### Data to process
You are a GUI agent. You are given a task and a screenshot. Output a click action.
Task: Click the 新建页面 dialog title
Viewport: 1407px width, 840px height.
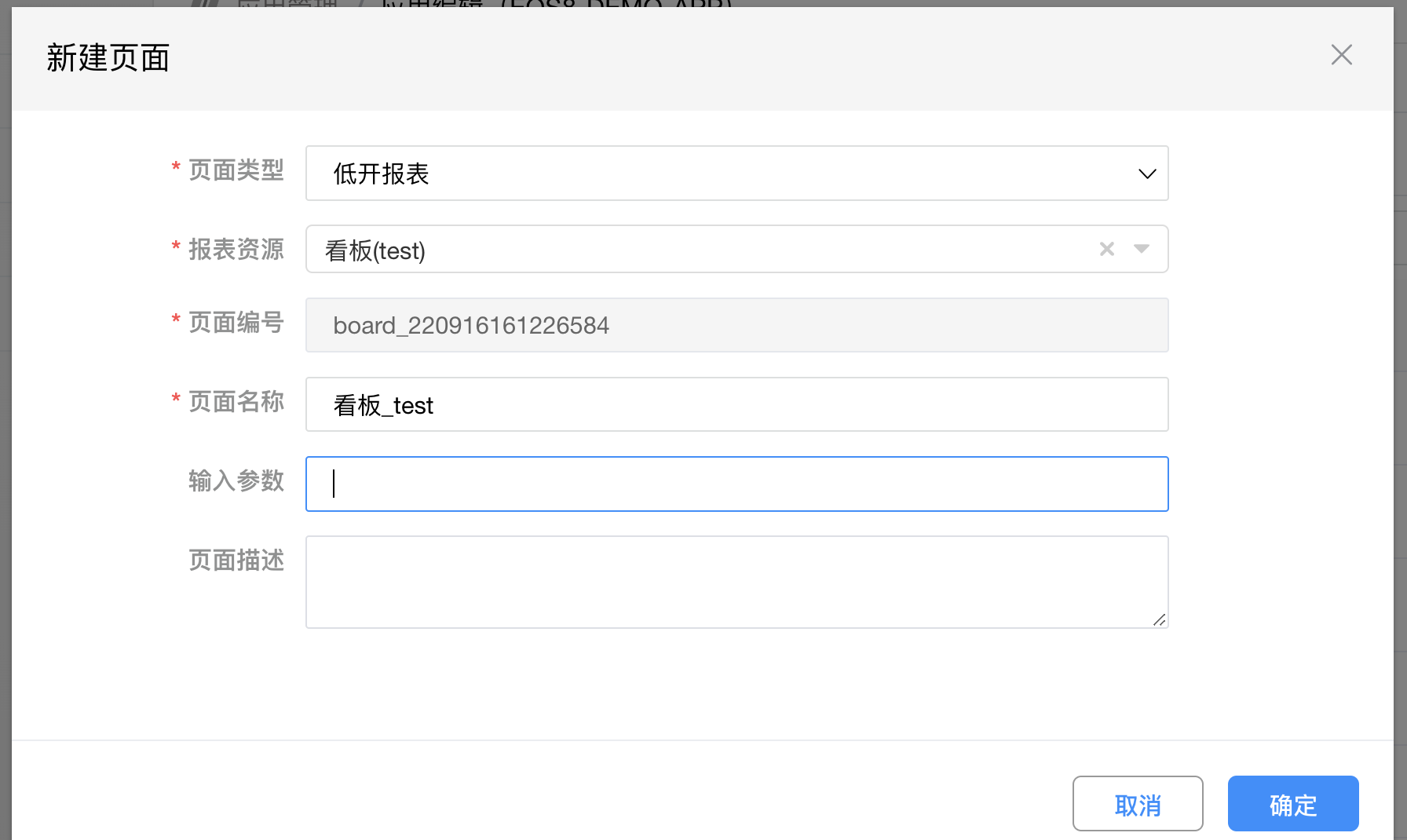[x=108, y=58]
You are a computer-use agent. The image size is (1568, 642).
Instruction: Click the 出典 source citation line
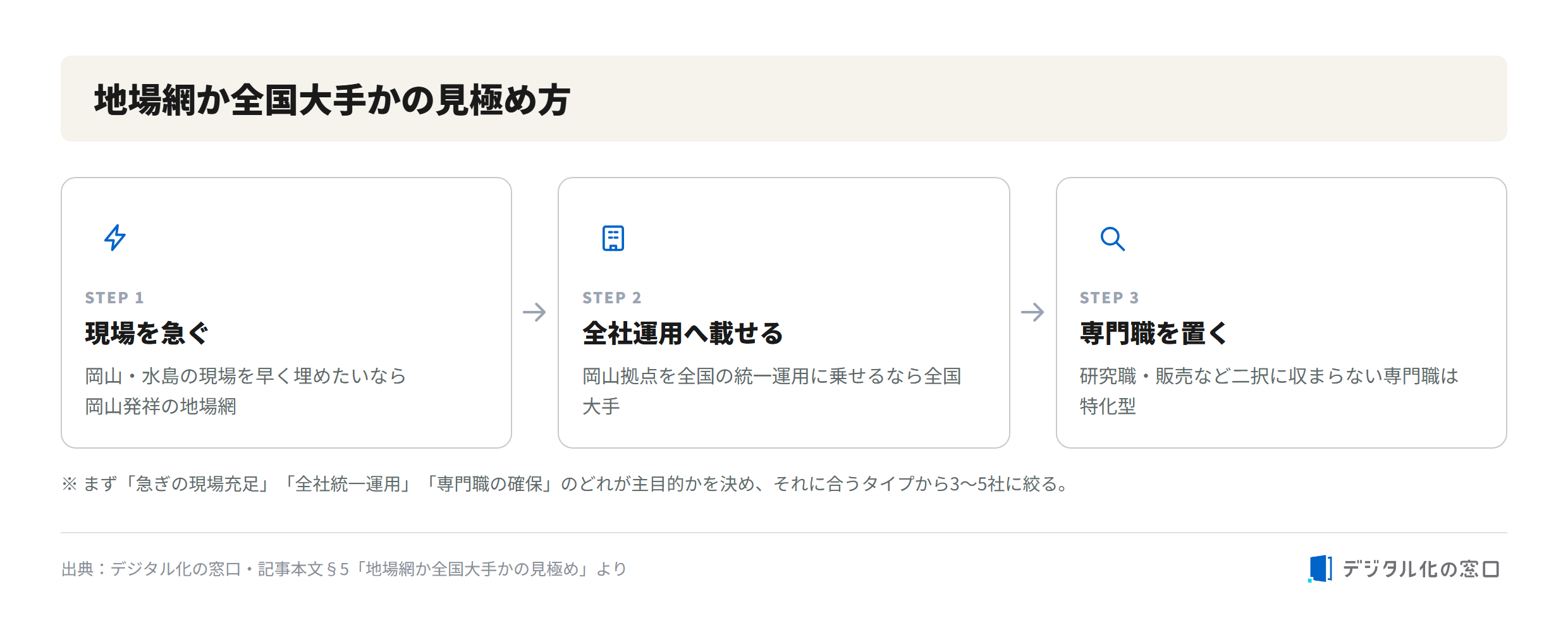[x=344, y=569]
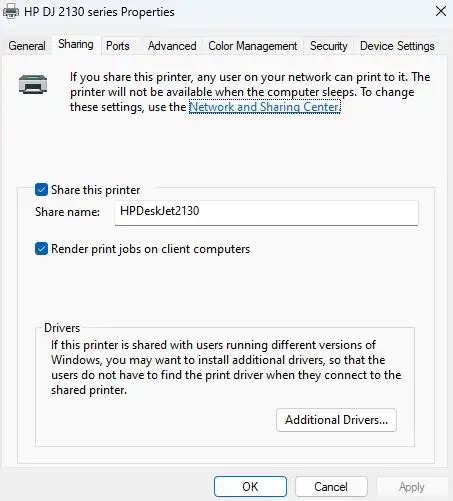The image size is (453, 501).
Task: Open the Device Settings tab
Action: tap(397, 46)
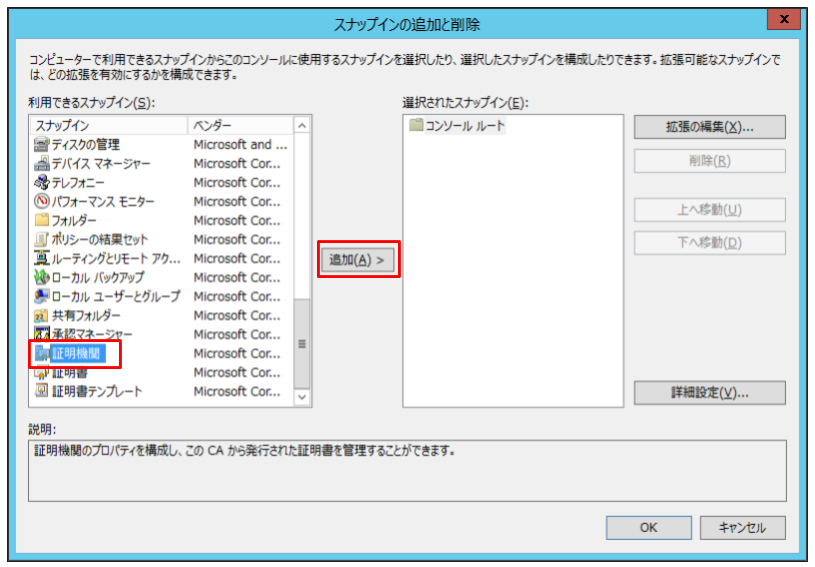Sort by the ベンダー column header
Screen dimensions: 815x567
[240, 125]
######
## Directions for this task
Exact copy, no pictures: return the entries word for word.

## Output below
You are a GUI agent. You are given a task and a screenshot. Output a click action.
Task: Click the 新建页面 dialog title
Viewport: 1407px width, 840px height.
[x=108, y=58]
You are a computer-use agent. The image size is (1568, 642).
Instruction: Click the 出典 source citation line
[x=344, y=569]
The image size is (453, 501).
Task: Open the Device Settings tab
Action: tap(397, 46)
Sort by the ベンダー column header
Screen dimensions: 815x567
[240, 125]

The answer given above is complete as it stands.